相続欠格というのは、相続人であったとしても法で定められた悪質な行為をすることで相続の権利を失ってしまう制度。
でも悪質な行為っていったいどんなものなのでしょうか?
相続欠格について説明します。
○なぜ相続欠格という制度があるのか
まず最初に、なぜこのような制度が設けられているのかを考えてみましょう。
遺産相続とは亡くなった被相続人が遺したあらゆる財産や権利を、相続人が受け継ぐというもの。
しかしこの遺産相続では、トラブルに発展してしまうケースも珍しいことではありません。
その理由はというと、より多くの遺産を得たいと考える人がいるからです。
もちろん自分の利益は少ないよりは多い方が良いので、そう考えてしまっても無理はないでしょう。
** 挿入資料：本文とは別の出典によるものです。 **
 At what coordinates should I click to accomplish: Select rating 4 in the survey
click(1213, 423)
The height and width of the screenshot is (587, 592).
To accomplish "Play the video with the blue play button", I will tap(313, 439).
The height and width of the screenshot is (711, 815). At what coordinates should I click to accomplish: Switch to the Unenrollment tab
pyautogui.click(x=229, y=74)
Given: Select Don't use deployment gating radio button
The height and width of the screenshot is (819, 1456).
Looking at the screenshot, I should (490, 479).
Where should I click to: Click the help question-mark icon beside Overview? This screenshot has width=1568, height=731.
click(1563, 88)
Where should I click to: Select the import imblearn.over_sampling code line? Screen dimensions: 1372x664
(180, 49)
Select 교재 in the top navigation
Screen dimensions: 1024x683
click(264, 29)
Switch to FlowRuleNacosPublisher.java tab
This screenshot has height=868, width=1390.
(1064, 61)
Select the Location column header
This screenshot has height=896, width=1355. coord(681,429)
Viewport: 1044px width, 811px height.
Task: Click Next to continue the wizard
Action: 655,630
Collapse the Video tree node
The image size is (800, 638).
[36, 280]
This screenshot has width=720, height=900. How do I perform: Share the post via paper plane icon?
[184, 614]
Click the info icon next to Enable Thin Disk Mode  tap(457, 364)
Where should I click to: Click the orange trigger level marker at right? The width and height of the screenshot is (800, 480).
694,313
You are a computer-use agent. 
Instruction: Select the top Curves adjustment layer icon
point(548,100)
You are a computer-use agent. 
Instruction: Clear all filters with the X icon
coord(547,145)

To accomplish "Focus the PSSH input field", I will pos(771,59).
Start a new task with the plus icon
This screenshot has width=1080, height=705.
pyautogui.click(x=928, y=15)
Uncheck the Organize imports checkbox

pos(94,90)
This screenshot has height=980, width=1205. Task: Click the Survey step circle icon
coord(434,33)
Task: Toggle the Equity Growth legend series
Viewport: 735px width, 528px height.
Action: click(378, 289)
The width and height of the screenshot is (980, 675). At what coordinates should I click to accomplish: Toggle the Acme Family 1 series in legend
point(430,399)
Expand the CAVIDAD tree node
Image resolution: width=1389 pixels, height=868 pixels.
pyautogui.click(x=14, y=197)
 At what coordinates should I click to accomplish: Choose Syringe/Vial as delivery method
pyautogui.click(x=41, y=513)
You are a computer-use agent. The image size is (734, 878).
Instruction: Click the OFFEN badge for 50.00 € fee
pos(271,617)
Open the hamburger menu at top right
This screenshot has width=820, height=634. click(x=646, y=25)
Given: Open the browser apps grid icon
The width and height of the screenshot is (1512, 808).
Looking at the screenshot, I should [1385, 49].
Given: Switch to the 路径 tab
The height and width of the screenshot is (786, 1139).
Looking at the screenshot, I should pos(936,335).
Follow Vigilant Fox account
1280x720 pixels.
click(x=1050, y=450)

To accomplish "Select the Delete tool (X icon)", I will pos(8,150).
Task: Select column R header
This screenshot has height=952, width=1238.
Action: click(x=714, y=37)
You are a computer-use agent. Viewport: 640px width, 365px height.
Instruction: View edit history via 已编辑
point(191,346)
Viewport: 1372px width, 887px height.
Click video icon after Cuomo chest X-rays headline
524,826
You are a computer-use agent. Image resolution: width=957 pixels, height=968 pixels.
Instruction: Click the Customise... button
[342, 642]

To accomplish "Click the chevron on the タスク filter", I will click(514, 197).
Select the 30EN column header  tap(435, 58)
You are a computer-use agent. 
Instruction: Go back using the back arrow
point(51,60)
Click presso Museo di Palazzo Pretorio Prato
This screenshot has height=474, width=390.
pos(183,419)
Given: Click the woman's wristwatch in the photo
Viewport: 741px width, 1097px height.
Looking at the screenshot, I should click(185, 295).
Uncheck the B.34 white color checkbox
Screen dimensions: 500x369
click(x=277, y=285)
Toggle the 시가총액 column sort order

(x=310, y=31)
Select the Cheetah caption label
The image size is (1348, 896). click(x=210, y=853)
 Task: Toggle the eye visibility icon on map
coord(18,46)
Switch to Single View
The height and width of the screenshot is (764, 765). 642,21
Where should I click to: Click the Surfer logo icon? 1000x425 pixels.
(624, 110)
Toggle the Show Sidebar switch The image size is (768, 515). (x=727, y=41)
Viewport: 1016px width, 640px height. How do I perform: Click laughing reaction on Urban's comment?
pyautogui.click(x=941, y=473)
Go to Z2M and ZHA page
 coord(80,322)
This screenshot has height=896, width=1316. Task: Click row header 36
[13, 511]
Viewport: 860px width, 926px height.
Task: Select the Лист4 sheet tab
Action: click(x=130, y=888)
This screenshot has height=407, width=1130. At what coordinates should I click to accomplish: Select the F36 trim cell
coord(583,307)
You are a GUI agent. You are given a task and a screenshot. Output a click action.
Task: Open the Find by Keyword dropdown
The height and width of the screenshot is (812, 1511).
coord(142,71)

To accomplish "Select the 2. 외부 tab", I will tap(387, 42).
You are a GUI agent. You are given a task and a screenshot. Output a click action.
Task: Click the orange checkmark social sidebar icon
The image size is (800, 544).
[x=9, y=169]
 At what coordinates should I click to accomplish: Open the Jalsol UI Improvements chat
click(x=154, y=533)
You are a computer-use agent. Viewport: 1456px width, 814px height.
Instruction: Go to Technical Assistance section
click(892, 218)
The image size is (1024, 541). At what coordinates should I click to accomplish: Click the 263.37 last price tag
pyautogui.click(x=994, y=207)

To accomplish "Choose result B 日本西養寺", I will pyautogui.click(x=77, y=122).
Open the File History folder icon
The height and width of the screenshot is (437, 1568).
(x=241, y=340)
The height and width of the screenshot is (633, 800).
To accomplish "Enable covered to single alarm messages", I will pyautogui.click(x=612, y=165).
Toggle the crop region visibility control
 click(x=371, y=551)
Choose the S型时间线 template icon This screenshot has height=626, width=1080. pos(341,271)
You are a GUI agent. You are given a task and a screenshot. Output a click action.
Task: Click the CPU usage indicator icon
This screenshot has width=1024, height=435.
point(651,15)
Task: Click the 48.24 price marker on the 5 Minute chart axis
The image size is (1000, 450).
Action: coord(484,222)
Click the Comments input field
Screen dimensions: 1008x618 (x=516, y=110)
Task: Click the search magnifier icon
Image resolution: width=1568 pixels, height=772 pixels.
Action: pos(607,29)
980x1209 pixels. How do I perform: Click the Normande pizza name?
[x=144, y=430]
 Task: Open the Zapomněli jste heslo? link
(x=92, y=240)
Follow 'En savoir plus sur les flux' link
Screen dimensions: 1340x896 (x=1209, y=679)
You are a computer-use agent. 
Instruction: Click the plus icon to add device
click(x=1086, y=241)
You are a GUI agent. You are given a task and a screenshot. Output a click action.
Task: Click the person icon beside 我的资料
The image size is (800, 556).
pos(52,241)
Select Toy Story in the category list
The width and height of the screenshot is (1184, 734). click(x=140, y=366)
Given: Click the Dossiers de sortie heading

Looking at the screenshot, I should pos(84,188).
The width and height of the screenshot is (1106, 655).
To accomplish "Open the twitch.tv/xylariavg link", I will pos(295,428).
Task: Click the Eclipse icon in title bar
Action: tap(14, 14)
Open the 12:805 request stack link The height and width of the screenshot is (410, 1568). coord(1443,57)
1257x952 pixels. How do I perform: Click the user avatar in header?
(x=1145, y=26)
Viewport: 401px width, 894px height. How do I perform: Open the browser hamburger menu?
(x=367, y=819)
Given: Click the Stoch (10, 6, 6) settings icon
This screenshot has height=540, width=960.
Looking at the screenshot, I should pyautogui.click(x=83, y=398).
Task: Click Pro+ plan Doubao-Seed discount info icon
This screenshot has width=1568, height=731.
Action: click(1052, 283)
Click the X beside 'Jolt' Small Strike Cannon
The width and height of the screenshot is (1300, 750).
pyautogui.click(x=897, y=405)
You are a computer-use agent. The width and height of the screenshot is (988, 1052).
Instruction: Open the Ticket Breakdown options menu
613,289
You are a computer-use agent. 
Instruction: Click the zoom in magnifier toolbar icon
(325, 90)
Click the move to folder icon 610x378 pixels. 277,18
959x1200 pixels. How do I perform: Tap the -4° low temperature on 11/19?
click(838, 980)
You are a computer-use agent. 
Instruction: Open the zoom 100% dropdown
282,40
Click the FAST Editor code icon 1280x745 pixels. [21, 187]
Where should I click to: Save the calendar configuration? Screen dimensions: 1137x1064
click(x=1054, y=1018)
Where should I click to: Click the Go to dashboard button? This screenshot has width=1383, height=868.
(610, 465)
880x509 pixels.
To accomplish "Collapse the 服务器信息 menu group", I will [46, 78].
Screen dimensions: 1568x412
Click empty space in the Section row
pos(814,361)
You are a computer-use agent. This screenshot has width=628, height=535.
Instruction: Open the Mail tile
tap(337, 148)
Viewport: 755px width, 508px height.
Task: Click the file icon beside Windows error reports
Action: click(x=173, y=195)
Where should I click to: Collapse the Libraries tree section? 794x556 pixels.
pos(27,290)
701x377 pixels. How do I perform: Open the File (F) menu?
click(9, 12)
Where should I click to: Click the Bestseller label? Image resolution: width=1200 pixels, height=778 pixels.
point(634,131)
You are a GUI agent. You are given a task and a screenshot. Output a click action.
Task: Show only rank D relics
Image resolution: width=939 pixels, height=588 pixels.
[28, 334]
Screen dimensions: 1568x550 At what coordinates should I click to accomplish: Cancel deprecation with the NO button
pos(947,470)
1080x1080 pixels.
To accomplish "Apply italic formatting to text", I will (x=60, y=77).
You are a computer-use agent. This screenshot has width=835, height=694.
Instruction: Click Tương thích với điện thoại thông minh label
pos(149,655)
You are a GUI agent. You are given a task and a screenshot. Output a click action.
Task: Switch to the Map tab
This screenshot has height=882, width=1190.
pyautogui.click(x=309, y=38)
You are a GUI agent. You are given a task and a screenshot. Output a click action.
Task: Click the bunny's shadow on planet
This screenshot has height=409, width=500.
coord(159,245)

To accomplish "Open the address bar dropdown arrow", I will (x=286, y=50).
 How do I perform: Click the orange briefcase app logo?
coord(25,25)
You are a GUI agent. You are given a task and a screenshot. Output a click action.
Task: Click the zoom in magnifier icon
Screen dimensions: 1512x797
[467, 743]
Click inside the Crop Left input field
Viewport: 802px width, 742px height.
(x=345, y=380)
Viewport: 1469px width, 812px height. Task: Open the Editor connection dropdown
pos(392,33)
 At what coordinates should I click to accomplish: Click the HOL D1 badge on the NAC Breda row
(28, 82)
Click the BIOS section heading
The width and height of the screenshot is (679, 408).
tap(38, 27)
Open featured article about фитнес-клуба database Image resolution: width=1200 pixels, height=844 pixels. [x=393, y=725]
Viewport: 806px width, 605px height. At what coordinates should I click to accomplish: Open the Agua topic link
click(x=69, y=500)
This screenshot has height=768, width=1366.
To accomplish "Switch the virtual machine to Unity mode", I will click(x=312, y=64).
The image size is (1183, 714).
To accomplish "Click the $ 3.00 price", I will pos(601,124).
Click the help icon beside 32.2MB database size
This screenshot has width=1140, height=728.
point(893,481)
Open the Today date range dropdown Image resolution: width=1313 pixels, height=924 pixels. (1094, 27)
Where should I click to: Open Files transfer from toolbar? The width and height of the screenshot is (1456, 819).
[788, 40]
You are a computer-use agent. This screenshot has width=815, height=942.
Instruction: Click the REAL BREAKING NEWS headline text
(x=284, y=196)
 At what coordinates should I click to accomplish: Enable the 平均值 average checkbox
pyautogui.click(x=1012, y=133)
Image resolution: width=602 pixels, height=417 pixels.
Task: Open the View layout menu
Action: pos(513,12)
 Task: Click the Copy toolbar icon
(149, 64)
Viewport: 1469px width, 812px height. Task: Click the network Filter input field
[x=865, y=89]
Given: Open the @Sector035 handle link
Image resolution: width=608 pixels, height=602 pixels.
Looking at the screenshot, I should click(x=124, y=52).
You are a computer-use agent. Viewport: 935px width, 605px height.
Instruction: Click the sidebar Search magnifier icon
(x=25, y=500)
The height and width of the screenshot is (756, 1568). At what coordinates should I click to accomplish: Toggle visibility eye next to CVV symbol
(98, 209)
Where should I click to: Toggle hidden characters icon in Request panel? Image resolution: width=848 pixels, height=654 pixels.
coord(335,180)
なのですがその中には、手段を選ばずに多くの遺産を得たいという人もいます。
そんな人に対しての制裁措置として、相続欠格という制度は設けられているのです。
○このような行為をしてしまうと相続人にはなれない
ではどのような行為をすると、相続の権利は失われてしまうのでしょうか。
まず挙げられるのが、被相続人やその相続での順位が先の人、同順位の人を、故意に殺害したケース、または殺害しようとしたというケース。
これは誰もが当然と感じることと思います。
このような人がもしも遺産を受け継ぐことができてしまうと、他の相続人も黙ってはいられないでしょう。
また被相続人が殺害されたことを知りながら、黙っていたという人も相続欠格に該当します。
しかしその人が良いこと悪いことの区別がつかない場合、または殺害者が配偶者や直系血族であった場合は当てはまらないこととなっています。
○自分には無縁、とは言い切れない
遺産相続で非常に重要となるのが遺言書。
被相続人の遺した遺言書の内容によって、遺産がどのように相続人に分割されるかが決定します。
そのため不正に財産を得たいと企む人は、遺言書の内容を操作しようと考えます。
そのような人も、この相続欠格の対象となります。
たとえば詐欺や脅迫によって被相続人の遺言を妨げたり、遺言の内容を変更させるなどした人。
他にも遺言書の偽造をしたり、誰にも見つからないように隠すなどの行為をした人です。
相続欠格には正式な手続きなどがありません。
上の5つの規定に当てはまった時点で、相続人としての権利はなくなってしまうのです。
相続欠格というのは、相続に関する人の命や被相続人の遺言を守るためにある制度。
相続欠格に該当されないための5つの規定は、人として常識的なものばかりです。
しかし財産に目がくらんで、悪質な行為をしてしまう人が身近に現れてしまうこともあるかもしれません。
自分には無縁のこと、とは誰も言い切れないのです。